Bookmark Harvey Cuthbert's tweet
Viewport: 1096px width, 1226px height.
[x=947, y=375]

········

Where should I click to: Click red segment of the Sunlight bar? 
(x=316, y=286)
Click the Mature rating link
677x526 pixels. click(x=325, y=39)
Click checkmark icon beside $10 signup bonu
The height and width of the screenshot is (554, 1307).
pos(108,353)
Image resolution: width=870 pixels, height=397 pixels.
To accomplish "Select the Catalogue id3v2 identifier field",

········

Return only the stretch of the material above from the line holding "Where should I" through the line holding "the Catalogue id3v2", copied exactly.

Where should I click to: Click red segment of the Sunlight bar? 
(x=316, y=286)
Click the Mature rating link
677x526 pixels. click(x=325, y=39)
Click checkmark icon beside $10 signup bonu
The height and width of the screenshot is (554, 1307).
pos(108,353)
Image resolution: width=870 pixels, height=397 pixels.
To accomplish "Select the Catalogue id3v2 identifier field",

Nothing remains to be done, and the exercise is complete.